§ **REQUIRED ACTIONS**:
1: In the article on the 88 Bluxome Street towers, what circumstance accompanied the August 2020 lease termination? Explain it in one to three sentences.
2: Write the next part of the article on the 88 Bluxome Street towers, picking up after its final sentence.

====== SOURCE TEXT ======

Updated plans have been filed for a potential skyline-reorienting project at 88 Bluxome Street in SoMa, San Francisco. The proposal aims to add two skyscrapers and 1,500 rental apartments to the former Tennis Club, reaching heights of 51 and 58 stories. Strada Investment Group is responsible for the application.
Plans to redevelop the site have been in motion since 2017, when Alexandria Real Estate Equities purchased the full-block Bay Club San Francisco Tennis complex for $140 million. The club closed in 2019, with plans to build a massive office complex anchored by Pinterest alongside a new tennis club, co-developed by Alexandria Real Estate and TMG Partners. However, in August 2020, as work-from-home became more established, the company spent $89.5 million to terminate its 490,000-square-foot lease.

88 Bluxome Street seen from along Brannan Street, rendering by Henning Larsen and SCB
Demolition went forward in late 2020, and the 2.6-acre property has sat empty since 2021. Plenty of drama has occurred behind the scenes, with lawsuits between the joint developers and the former owners, Bay Club. Strada stepped up in late 2024 to consider shifting the project from Alexandria Real Estate’s commercial project to residential use.
The project application, filed yesterday afternoon, confirms the story first reported last Thursday by Sarah Klearman for the San Francisco Business Times. The prolific local developer is looking to transform their hometown again. If built now, the tallest tower will have a 600-foot rooftop height, or 628 feet including the mechanical equipment. The shorter tower is expected to have a 528-foot rooftop, or 558 feet above the mechanical equipment.

====== COLLECTED DATA ======

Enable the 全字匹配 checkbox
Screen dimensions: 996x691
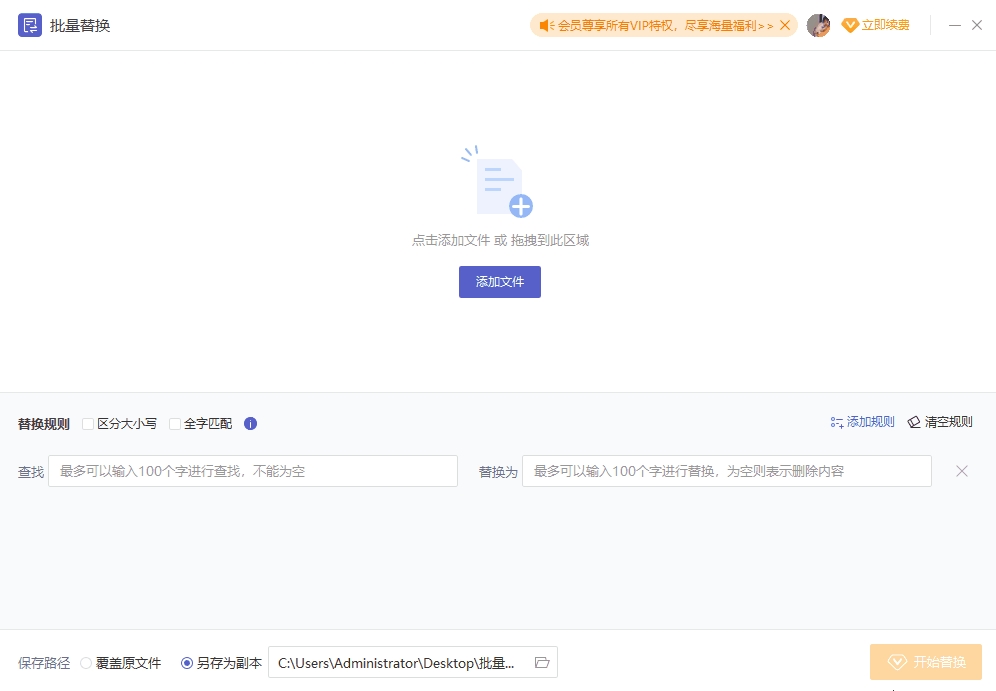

======

§ **RESULTS FOR THE EXERCISE**:
1: The lease termination came as work-from-home was becoming more established. In August 2020, $89.5 million was spent to end the 490,000-square-foot lease in the planned office complex. That complex had been designed to include a new tennis club.

2:
88 Bluxome Street private mews, rendering by Henning Larsen and SCB
Full build-out will yield over 1.1 million square feet of housing across the two structures, alongside parking for 468 cars and 2,300 square feet of retail. Additional space will be provided for 468 bicycles. Residents will benefit from a combined 77,880 square feet of usable open space, while pedestrians will find 1,730 square feet of public open space.
Of the 1,500 units, there will be 150 affordable residences designated for households earning roughly half of the area’s median income. The application invokes Assembly Bill 2011, Senate Bill 330, and SB 423 to streamline the approval process.
The design is a collaboration between SCB and Henning Larsen. Previous work in San Francisco by the Danish firm, Henning Larsen, has taken inspiration from California’s natural beauty. The firm took inspiration from the striped basalt columns at Devil’s Postpile National Monument for the Visa offices in Mission Rock, and the Redwood Trees for 395 3rd Street. Similar to 88 Bluxome, the latter project is a proposal in SoMa developed by Strada.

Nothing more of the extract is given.